La prolongation du placement en rétention a pour seule cause l'absence de laissez-passer à l'aéroport de [Localité 2] au moment où Monsieur [C] devait prendre l'avion. Le préfet ne produit pas les messages des autorités algériennes précisant les conditions dans lesquelles ce document devait être expédié par elles ou pris en charge par les policiers (qui dépendent de l'autorité administrative).
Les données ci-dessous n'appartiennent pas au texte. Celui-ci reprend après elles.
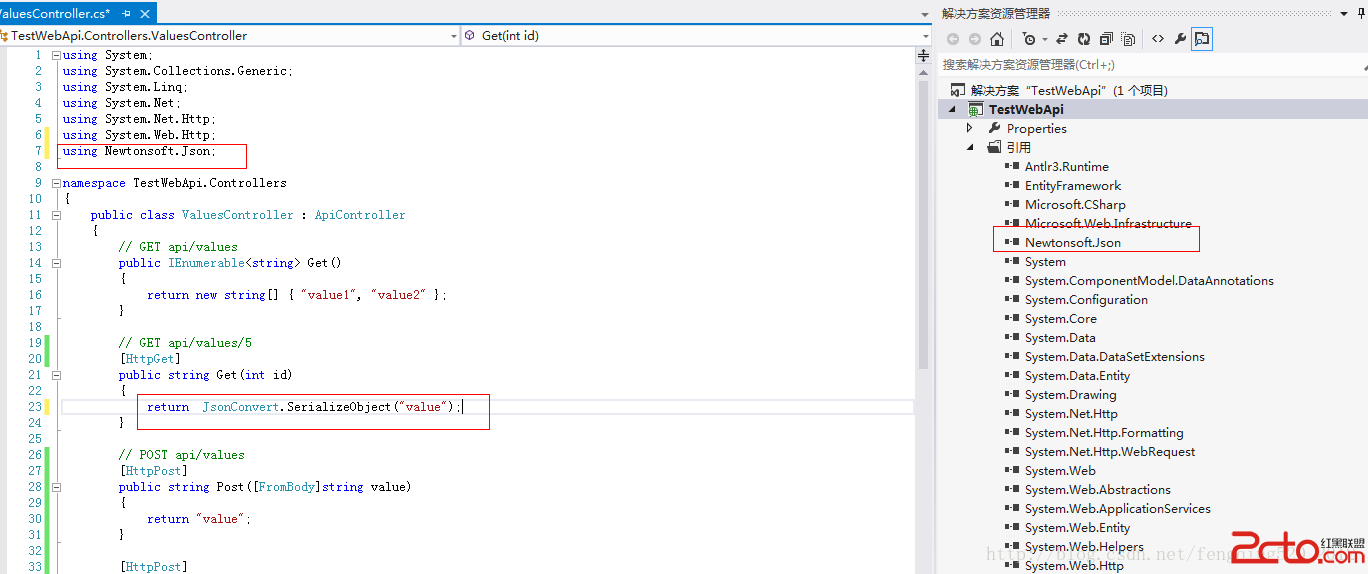Open the ValuesController class dropdown
Image resolution: width=1368 pixels, height=574 pixels.
[452, 35]
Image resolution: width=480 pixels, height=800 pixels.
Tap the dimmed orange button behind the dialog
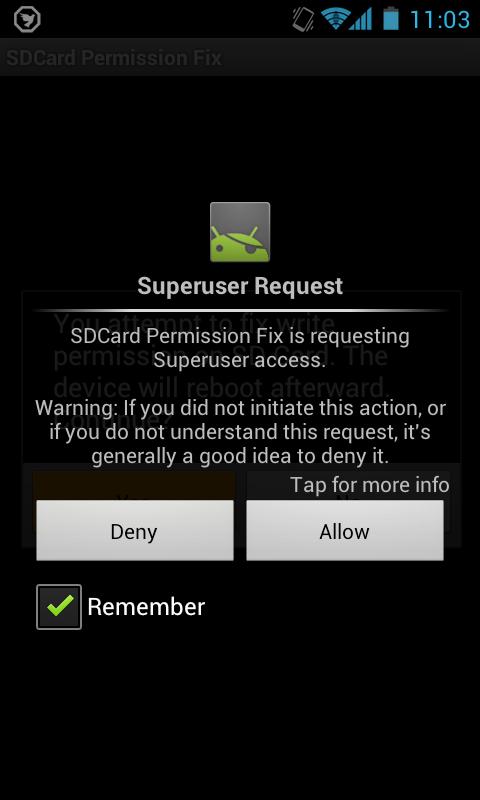pyautogui.click(x=134, y=485)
Il y a lieu de constater que ce document est une des pièces de la procédure et que le préfet ne donne aucune explicattion dans ses écritures sur les modalités selon lesquelles ce document a pu être en sa possession alors qu'il n'était pas disponible le 09 décembre.
Il y a lieu de constater qu'un laissez-passer était délivré le 07 décembre 2023 et que le préfet ne démontre pas avoir fait diligence pour s'assurer de son acheminement à Roissy pour la mise à exécution de la mesure d'éloignement.
En admettant que l'autorité adaministrative ne soit pas à l'origine de ce dysfonctionnement, il résulte en tout état de cause des éléments postérieurs que le préfet a fait une réservation de vol le 10 décembre 2023 avec une première date utile le 11 décembre en visant le laissez-passer du 07 décembre 2023 N°128/2023 et a obtenu un vol pour le 20 décembre 2023 mais n'a pas pris en compte les restrictions mentionnées sur ce document « valable pour un seul voyage limité à 15 jours date de départ 09 décembre 2023 à 14 h 25 heure locale (') vol AF 1854 » et n'a pas sollicité à nouveau les autorités algériennes pour un nouveau laissez-passer.
Il résulte de l'ensemble de ces éléments qu'à ce stade de la procédure le préfet a fait diligence dans les vingt-quatre heures du placement en rétention pour que cette dernière soit la plus courte possible mais il en résulte également que le défaut d'exécution de la mesure d'éloignement le 20 décembre 2023 si un nouveau laissez-passer n'a pas été délivré pourra être considéré comme un défaut de dilligence.
L'ordonnance attaquée sera confirmée.
PAR CES MOTIFS,
DÉCLARONS l'appel recevable,
CONFIRMONS l'ordonnance du juge des libertés et de la détention du juge des libertés et de la détention de Rennes du 11 décembre 2023 ,
LAISSONS les dépens à la charge du Trésor Public .
Fait à Rennes, le 13 Décembre 2023 à 16h
LE GREFFIER, PAR DÉLÉGATION, LE CONSEILLER,
Notification de la présente ordonnance a été faite ce jour à [X] [C], à son avocat et au préfet
Le Greffier,
Cette ordonnance est susceptible d'un pourvoi en cassation dans les deux mois suivant la présente notification et dans les conditions fixées par les articles 973 et suivants du code de procédure civile.
Communication de la présente ordonnance a été faite ce même jour au procureur général.